Article: Blockchain Knights
Although some key U.S. lawmakers are pushing to send the bill to the president for signature before July 4th, the banking industry is still lobbying hard to kill the CLARITY Act.
Currently stalled in the Senate for months, the core dispute remains over provisions related to stablecoins and the revenue rights of digital asset companies.
Recent bipartisan compromises have been openly opposed by the banking sector. Banks believe the draft threatens local lending foundations and could trigger a large-scale deposit run.
But supporters of the bill remain confident, buoyed by expectations of Trump’s support, as Senate negotiators withstand pressure to pave the way for a key committee review during the week of May 11.
The controversy centers on how the CLARITY Act will regulate “income-generating payment stablecoins.” Including five major industry groups such as the American Bankers Association and the Banking Policy Research Institute jointly criticizing the loopholes in Section 404 drafted by senators.
The banking industry admits that the policy goal of the draft is to prohibit direct payment of yields and interest, but points out that the current text still allows exchanges and intermediaries to distribute benefits under names like “member rewards,” as long as the calculation methods differ from traditional interest.

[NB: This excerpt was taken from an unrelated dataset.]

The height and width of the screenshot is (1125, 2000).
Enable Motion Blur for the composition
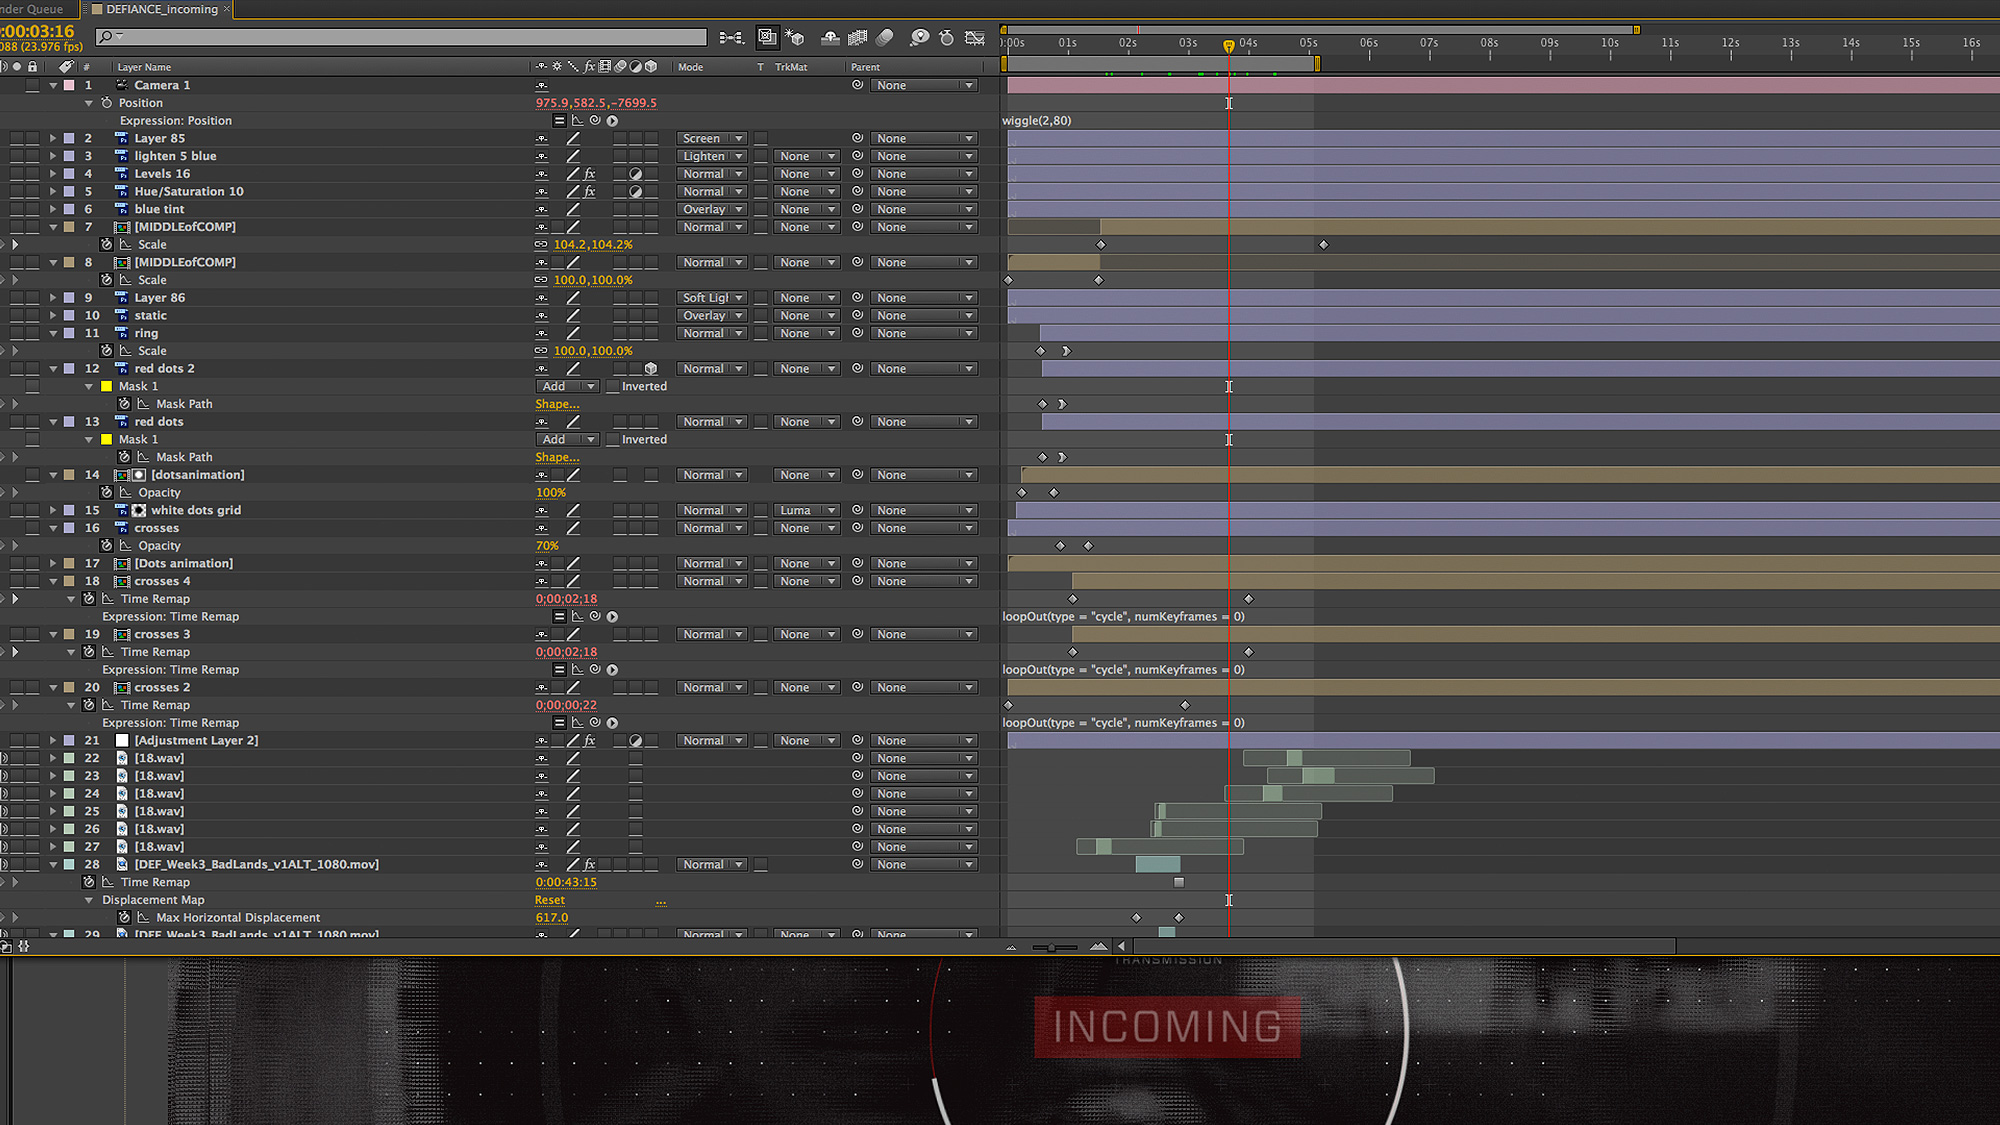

The banking alliance believes that allowing rewards based on holding duration, account balance, and other standards essentially encourages users to idle their stablecoins, while banks rely on these idle deposits to support community lending.
Internal research warns that if income-generating stablecoin alternatives flood the market, funds used for consumer, small business, and agricultural loans could decrease by 20%.
It is noteworthy that the division within the financial industry is intensifying. Large retail banks and community lenders remain strongly opposed, but institutions lacking large consumer deposit sectors show cautious acceptance of the current framework.
Facing the deadlock, lawmakers have launched countermeasures. Senators insist that the draft has undergone tug-of-war, aiming to eliminate deposit run threats without stifling innovation. The text explicitly bans stablecoin rewards that function like bank interest, with the banking industry fully involved in negotiations.
The Senate’s legislative push is now in countdown mode. The chairman of the Senate Banking Committee confirmed efforts to advance bipartisan cooperation in May to promote market structure legislation.
In the coming weeks, they will push for committee review, aiming to submit the final bill to the president before the end of June.
Supporters warn that if it cannot pass before the August recess, it could cause permanent capital flight, effectively ceding U.S. dominance in digital assets.
Despite the powerful lobbying by the banking industry, market sentiment remains generally optimistic. Leaders from Ripple and Coinbase have recently publicly expressed hopes for a structural shift in legislation.
Market forecasts show that there is over a 60% chance the CLARITY Act will become law by 2026. As the May 11 review approaches, whether bipartisan cooperation can ultimately overcome entrenched fiscal resistance remains to be seen.